Arts & Culture

BREATH BY TOMOHIDE IKEYA

Corpi liberi dalla gravità sembrano danzare senza alcun peso nell'acqua aggrappandosi alla vita.

Tomohide Ikeya è un fotografo giapponese nato nel 1974 a Kanagawa in Giappone. Dopo aver lavorato dal 1992 al 1999 in un ristorante italiano e aver frequentato dal 2000 al 2001 il Tokyo College of Photography, ha iniziato a lavorare come freelance dal 2002.

Prima di diventare fotografo e lavorando come chef, Tomohide ha realizzato che tagliando e cucinando giornalmente piante e animali morti e vedere la gente cibarsene, che la vita in fondo si fonda sul sacrificio di altre vite. La sua poetica sta tutta nel sacrificio, come quello che giornalmente affrontiamo per non rimanere sommersi.

BREATH-0712011 BREATH BY TOMOHIDE IKEYA
©Tomohide Ikeya, BREATH #071, 2011
BREATH-1162011 BREATH BY TOMOHIDE IKEYA
© Tomohide Ikeya, BREATH #116, 2011

La sua serie di fotografie Breath, non solo è stata esposta in varie gallerie sparse per il mondo ma ha ricevuto anche numerosi premi. Sperimentato per caso le immersioni subacquee, ne è rimasto infatuato e affascinato dal mondo creato dall’acqua, dalla luce e dai suoi abitanti.

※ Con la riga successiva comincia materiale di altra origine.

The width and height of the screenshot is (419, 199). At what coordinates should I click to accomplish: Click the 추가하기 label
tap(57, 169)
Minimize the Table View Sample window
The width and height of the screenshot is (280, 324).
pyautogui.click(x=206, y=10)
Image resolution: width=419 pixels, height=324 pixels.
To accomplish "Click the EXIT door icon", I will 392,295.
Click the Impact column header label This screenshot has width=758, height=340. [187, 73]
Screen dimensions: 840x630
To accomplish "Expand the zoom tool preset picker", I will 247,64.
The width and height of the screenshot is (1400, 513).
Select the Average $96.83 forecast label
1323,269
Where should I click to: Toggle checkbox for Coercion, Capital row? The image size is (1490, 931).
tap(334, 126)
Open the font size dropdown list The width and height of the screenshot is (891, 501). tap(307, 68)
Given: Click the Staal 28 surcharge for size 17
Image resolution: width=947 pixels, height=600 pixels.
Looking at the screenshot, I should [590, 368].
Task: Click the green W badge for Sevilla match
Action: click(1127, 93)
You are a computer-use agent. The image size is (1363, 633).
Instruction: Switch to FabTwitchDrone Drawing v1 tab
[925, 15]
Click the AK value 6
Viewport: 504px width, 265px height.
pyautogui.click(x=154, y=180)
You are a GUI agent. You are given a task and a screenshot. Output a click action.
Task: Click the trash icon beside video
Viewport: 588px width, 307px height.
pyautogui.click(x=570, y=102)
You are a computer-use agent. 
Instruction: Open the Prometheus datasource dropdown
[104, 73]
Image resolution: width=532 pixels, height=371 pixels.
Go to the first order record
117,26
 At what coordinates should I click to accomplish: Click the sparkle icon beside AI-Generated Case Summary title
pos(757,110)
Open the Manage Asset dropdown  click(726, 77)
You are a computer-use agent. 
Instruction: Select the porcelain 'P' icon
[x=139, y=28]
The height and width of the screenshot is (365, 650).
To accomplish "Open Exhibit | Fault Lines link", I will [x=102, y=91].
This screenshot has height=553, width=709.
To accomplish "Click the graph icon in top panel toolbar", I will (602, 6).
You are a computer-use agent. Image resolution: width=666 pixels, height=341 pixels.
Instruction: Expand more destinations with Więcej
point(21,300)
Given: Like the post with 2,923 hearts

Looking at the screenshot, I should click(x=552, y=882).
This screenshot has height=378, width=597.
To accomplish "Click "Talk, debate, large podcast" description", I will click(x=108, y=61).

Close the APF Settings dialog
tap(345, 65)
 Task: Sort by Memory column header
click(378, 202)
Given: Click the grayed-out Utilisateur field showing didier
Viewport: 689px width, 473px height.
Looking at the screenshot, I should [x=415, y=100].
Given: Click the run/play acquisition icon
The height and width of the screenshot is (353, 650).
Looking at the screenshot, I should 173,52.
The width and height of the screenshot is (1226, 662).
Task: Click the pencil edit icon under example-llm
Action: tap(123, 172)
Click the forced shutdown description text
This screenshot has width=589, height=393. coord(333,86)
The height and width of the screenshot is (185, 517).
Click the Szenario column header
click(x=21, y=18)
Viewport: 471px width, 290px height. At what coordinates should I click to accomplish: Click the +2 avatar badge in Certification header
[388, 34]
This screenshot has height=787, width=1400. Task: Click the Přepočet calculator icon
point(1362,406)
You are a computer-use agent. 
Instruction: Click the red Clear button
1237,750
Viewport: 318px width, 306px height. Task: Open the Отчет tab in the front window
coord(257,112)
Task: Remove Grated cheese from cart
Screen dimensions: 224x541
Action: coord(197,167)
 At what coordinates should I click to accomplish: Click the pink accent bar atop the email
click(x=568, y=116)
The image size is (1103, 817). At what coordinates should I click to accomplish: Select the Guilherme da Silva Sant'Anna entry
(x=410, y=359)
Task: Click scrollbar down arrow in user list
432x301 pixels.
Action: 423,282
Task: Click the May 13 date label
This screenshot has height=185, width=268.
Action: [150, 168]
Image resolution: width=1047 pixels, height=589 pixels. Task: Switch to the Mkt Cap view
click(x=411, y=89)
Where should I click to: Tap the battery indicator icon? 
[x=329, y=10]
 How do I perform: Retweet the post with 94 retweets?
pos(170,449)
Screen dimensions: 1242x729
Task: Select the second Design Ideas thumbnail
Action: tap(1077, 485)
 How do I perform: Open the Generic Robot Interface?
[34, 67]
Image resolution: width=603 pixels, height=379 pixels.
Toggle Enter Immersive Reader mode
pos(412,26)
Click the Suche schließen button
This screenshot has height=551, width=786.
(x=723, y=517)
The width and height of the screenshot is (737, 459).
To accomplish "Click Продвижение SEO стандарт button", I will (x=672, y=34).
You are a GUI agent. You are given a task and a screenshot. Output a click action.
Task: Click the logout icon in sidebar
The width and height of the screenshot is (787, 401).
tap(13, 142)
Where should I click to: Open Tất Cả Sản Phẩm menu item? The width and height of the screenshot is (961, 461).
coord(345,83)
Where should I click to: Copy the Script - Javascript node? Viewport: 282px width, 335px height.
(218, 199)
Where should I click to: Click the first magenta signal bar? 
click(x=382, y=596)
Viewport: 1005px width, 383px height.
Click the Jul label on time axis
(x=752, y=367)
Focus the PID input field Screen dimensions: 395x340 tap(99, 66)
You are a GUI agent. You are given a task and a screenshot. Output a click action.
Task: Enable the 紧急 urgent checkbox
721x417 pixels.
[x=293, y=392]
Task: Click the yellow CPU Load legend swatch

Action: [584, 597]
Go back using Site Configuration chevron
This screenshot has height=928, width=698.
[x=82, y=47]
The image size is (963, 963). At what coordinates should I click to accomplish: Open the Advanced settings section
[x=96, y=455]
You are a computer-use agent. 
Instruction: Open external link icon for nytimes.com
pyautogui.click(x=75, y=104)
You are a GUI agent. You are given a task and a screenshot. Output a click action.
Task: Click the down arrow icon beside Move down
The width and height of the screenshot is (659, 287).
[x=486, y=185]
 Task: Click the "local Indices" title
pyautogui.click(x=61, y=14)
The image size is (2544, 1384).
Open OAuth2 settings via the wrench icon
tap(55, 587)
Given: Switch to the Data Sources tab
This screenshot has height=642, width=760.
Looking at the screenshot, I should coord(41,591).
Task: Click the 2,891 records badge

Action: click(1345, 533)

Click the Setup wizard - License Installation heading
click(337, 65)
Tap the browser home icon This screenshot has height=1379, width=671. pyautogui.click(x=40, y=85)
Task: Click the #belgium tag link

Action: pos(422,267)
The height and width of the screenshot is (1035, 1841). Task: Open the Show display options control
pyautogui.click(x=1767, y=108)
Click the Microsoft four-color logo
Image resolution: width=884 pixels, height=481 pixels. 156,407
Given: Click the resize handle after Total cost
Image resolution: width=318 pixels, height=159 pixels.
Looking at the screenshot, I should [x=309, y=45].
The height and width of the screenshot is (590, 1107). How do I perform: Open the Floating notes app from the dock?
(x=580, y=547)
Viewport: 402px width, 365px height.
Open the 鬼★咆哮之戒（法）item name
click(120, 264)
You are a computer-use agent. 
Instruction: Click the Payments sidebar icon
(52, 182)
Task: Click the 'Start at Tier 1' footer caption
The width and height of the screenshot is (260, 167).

L’acqua è una sostanza essenziale per noi esseri umani e fatto ancor più interessante non cede mai alla nostra volontà.

Come nostro elemento primordiale e che poi abbandoniamo alla nascita dimenticandocene, vita e morte si incontrano in questo mondo acquatico. Tra le restrizioni che troviamo, è il limite al numero di respiri che possiamo effettuare una volta sommersi. Questo lavoro si concentra sul “soffio” che è il fattore più importante.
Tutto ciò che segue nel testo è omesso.